O diferencial nutricional dos feijões do Vale do Juruá está ligado à combinação entre condições ambientais favoráveis, manejo tradicional e diversidade genética. O solo fértil e o regime de chuvas da região favorecem a formação de grãos ricos em proteínas e compostos bioativos. As sementes crioulas, cultivadas sem o uso de insumos químicos e selecionadas há gerações pelos próprios agricultores, mantêm características originais que contribuem para o alto valor nutricional.
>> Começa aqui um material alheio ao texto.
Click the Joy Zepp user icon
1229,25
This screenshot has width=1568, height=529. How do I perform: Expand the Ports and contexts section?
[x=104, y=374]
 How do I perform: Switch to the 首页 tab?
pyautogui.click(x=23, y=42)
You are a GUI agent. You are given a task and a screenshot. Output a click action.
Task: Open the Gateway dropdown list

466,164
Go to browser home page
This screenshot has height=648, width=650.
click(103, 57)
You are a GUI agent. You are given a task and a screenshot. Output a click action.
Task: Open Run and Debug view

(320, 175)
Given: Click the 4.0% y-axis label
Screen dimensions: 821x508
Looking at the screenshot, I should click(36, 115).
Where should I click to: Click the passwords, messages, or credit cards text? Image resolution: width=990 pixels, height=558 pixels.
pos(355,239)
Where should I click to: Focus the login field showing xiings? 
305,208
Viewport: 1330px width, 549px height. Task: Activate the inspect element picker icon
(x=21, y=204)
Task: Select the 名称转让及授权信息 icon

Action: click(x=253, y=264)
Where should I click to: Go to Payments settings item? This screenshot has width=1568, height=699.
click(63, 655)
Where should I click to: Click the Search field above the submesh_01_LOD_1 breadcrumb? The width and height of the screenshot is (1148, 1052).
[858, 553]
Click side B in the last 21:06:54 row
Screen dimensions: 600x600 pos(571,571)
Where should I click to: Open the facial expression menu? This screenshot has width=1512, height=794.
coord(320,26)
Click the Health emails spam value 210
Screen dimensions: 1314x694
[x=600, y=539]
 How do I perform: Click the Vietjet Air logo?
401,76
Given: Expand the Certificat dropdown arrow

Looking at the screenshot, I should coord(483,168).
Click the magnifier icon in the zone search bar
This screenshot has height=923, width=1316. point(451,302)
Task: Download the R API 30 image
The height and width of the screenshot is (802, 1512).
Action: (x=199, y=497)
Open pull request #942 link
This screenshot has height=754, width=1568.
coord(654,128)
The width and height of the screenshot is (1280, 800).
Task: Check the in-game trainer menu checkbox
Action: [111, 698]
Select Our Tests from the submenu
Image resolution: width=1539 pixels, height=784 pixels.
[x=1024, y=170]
Essa interação entre ambiente, cultura e biodiversidade explica por que os feijões locais se destacam em relação às variedades comuns.
O levantamento também constatou altos índices de antocianinas — substâncias antioxidantes naturais — em feijões das variedades Preto de Arranque e Preto de Praia. Os valores variaram de 420 a 962 microgramas por grama, superiores aos de feijões brancos e coloridos. Essas substâncias auxiliam no combate ao envelhecimento celular e na prevenção de doenças como câncer, problemas cardíacos e Alzheimer.
Costela de Vaca é o segundo na linha superior, e o Manteiguinha Branco, o primeiro na inferior. Foto: Amauri Siviero
A conservação dos grãos foi outro destaque do estudo. Mesmo após 12 meses de armazenamento, os feijões mantiveram seus valores nutricionais. “Esse é um ponto muito importante, considerando que as sementes são selecionadas e manejadas por agricultores familiares, indígenas, quilombolas e outros povos tradicionais”, explica Amauri Siviero, pesquisador da Embrapa Acre.
Durante três anos, os pesquisadores avaliaram 14 variedades cultivadas nos rios Juruá, Breu, Tejo e Amônia, em Marechal Thaumaturgo — município com maior diversidade de feijões do Acre. O trabalho resultou na elaboração de um mapa da distribuição de variedades crioulas em todo o Estado. Siviero observa que “o cultivo dessa leguminosa ocorre em todos os municípios acreanos, mas a maior diversidade está no Vale do Juruá”.
Potencial para certificações
De acordo com o professor da Universidade Federal do Acre (Ufac) Eduardo Pacca, “o Vale do Juruá pode ser considerado um dos principais centros de conservação on farm de feijões caupi e comum do mundo”. Ele ressalta o potencial das variedades locais para obter certificações de origem e selos de qualidade.
Além do valor nutricional, os feijões do Vale do Juruá representam um patrimônio genético e cultural. A Embrapa coordena, com outras instituições, o projeto Registro dos Sistemas Agrícolas Tradicionais do Alto Juruá (RSAT Alto Juruá), que mapeia práticas agrícolas ancestrais na região. Em agosto de 2025, a equipe percorreu mais de 190 quilômetros pelo rio Juruá, visitando comunidades em sete municípios do Acre e do Amazonas.
Para Siviero, esses sistemas vão além da produção de alimentos. “Os feijões do Vale do Juruá se perpetuam como herança passada entre gerações e como práticas de conservação da agrobiodiversidade”, afirma.
A pesquisadora Elisa Wandelli, da Embrapa Amazônia Ocidental, destaca a sustentabilidade das práticas locais. “Nas comunidades que visitamos, vimos uma população sábia, que mostra que é possível produzir alimento e cuidar da natureza ao mesmo tempo”, diz.